Junee Licorice and Chocolate Factory owner Neil Druce said the popular venue attracted more than 1000 visitors every day of the Easter long weekend.
Two treasure hunts inspired delight from more than 500 children on Sunday morning as chocolate filled hands, baskets and mouths.
One mother, Emma Clark, described the sight as “Thunderdome for kids”, filming a loud chorus of delighted squeals and laughter.
Mr Druce said numbers were increasing year-on-year, but he marvelled at a 20-per-cent jump in families passing through for Easter.
It was great ... it was like Thunderdome for kids.
“I think people in the cities are starting to see the Riverina as the place to be,” Mr Druce said.
“There’s lots to do all around the region.”
Although the factory had a presence at the Royal Easter Show, Mr Druce said festivities were more alive in Junee.
“It’s dead up there,” Mr Druce said.
“People in Sydney and Melbourne are realising the benefits of what we’ve got here.”

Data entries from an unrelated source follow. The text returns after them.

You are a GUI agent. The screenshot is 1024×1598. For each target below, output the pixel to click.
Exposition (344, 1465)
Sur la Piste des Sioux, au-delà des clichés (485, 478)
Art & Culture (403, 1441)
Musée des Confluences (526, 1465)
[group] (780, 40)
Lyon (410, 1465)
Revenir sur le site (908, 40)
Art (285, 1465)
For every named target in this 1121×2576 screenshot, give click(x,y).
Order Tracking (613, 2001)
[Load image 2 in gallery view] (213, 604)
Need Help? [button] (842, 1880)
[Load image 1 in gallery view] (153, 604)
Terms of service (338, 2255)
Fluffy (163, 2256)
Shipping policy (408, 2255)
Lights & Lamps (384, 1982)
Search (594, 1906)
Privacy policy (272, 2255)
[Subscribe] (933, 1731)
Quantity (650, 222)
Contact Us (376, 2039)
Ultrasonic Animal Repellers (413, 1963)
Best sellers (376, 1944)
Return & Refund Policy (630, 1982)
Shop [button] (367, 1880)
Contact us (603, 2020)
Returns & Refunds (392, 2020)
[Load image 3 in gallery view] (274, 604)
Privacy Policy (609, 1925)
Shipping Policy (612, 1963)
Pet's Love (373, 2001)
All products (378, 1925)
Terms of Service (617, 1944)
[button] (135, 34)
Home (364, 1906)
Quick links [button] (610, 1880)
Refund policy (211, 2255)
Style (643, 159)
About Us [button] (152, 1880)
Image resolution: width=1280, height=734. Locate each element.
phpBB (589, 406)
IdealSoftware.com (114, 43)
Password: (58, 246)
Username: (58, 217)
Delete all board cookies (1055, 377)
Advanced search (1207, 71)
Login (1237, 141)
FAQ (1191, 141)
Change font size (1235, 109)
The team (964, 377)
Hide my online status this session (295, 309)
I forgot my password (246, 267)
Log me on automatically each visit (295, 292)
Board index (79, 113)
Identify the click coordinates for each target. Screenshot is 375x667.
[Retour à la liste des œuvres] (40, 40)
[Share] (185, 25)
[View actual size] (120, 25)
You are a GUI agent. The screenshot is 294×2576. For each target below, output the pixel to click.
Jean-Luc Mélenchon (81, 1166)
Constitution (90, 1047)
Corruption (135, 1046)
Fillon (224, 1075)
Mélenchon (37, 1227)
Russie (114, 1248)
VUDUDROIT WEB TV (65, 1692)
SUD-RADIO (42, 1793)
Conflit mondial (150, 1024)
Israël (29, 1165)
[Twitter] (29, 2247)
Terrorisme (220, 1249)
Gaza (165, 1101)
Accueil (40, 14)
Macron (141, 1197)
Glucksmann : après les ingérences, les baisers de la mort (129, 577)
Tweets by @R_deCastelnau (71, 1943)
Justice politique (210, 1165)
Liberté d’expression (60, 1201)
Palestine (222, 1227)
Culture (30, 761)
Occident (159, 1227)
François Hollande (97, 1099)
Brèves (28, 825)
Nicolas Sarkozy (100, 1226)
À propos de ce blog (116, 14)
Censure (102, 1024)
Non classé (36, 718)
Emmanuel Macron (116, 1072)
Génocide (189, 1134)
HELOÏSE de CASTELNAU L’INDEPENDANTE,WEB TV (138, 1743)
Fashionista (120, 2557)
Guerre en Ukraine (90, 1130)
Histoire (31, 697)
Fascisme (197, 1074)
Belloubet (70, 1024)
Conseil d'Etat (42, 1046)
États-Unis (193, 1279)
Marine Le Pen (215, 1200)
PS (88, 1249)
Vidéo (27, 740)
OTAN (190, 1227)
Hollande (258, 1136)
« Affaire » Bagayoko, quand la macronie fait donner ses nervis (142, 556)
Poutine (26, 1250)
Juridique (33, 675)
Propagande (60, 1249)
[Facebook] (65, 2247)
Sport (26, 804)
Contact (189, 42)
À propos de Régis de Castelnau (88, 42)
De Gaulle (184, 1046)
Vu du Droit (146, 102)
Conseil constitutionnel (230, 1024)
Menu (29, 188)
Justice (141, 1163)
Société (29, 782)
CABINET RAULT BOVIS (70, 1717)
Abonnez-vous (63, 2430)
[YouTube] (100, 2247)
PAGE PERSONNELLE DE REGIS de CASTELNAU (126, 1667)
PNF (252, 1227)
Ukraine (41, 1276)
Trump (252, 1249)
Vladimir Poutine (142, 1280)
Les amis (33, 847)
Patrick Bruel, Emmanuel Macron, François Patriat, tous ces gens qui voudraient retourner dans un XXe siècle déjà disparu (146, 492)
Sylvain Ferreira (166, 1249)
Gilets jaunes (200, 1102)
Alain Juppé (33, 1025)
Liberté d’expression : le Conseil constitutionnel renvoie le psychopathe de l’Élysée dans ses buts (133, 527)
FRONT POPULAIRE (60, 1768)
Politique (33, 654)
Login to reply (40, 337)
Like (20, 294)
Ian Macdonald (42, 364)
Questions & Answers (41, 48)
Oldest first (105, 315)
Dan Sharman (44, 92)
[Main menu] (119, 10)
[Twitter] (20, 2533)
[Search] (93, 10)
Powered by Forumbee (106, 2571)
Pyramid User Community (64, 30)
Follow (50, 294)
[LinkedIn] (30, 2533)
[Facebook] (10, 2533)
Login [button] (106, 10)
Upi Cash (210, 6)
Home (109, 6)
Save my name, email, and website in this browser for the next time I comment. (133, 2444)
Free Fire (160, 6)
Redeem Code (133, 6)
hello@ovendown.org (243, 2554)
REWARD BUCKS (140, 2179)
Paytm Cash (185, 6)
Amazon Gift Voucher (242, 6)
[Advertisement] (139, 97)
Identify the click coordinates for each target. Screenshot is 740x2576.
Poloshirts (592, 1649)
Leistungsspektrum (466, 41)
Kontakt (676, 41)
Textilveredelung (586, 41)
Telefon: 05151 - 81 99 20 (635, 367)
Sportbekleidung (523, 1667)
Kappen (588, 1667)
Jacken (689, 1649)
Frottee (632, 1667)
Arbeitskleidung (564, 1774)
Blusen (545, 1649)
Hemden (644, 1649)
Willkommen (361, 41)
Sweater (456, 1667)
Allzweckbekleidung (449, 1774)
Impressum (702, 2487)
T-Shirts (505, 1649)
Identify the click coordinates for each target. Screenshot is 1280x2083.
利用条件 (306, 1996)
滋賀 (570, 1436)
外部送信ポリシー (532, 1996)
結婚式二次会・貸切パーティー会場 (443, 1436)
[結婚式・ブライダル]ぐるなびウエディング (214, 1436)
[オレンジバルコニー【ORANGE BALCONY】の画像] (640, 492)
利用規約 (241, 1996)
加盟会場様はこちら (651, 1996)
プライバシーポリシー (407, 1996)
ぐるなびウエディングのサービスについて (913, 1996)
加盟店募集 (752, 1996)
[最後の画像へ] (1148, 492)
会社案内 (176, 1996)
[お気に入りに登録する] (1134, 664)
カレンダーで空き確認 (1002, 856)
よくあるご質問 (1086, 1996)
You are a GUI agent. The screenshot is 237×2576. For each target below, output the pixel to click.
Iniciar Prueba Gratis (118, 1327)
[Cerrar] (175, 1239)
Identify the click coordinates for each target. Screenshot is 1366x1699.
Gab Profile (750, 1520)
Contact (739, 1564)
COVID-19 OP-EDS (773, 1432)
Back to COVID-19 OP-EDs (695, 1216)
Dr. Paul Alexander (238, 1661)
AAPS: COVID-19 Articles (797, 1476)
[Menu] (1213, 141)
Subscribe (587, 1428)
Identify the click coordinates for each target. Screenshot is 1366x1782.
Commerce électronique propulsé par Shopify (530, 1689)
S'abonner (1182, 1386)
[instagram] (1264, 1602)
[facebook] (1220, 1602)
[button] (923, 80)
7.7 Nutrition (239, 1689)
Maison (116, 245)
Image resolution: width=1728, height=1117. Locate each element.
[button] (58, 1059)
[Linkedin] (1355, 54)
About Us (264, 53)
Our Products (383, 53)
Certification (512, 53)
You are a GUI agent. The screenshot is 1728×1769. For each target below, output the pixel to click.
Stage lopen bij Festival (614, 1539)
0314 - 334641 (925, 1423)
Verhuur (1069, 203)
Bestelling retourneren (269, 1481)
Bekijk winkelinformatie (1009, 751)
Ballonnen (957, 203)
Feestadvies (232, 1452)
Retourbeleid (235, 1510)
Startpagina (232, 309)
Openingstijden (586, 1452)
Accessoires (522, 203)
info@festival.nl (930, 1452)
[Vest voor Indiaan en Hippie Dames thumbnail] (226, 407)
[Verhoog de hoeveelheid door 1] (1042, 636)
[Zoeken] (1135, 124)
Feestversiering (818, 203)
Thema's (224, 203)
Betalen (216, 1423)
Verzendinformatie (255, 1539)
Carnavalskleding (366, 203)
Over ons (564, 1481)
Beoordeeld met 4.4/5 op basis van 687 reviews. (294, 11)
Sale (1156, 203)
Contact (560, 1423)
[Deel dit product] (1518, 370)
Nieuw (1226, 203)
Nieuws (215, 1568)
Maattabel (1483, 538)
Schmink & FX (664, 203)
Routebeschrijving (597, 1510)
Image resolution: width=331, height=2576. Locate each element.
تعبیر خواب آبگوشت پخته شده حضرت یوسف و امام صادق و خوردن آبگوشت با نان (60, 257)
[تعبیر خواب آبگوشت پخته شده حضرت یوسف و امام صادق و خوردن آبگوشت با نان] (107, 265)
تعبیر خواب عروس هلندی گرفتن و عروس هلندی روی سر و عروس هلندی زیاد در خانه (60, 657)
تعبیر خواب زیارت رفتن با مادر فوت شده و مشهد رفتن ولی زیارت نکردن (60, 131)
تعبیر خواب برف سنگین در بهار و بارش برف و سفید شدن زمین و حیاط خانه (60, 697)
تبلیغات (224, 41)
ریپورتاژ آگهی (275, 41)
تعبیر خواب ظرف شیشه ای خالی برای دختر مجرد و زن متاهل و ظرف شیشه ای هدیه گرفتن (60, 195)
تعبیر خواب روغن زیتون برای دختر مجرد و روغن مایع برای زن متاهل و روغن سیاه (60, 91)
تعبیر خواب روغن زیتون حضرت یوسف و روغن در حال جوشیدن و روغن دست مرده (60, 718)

Mr Druce said the Riverina was at the “tipping point” and preparing to be the perfect inland destination, it only needed more venues to open.
“Places are realising you can’t just shut up on Easter,” he said. “People want to get out and do things … so you make it work.”
While some families gathered to enjoy a day of family fun with excessive amounts of chocolate, others celebrated the “message of Easter”.
Wagga churches took the opportunity to light the paschal candle as the city came to life for the Illuminate festival.
St John’s Anglican Church launched its Easter Eve family celebration service on Saturday night, following the annual Easter Vigil Mass at Saint Michael's Cathedral.
St John's archdeacon David Ruthven said despite the terrible things that were happening in the world, there was “new life”, filling each day with hope, faith and love to “triumph over despair and brokenness”.
Venerable Ruthven said chocolate and holidays were a great part of Easter but the real message was often lost in commercialisation.
He said even though the world was multi-ethnic and religious, it was important to remember the heritage of the holiday.
“It makes me sad,” Ven Ruthven said. “There would be no Easter without religion.”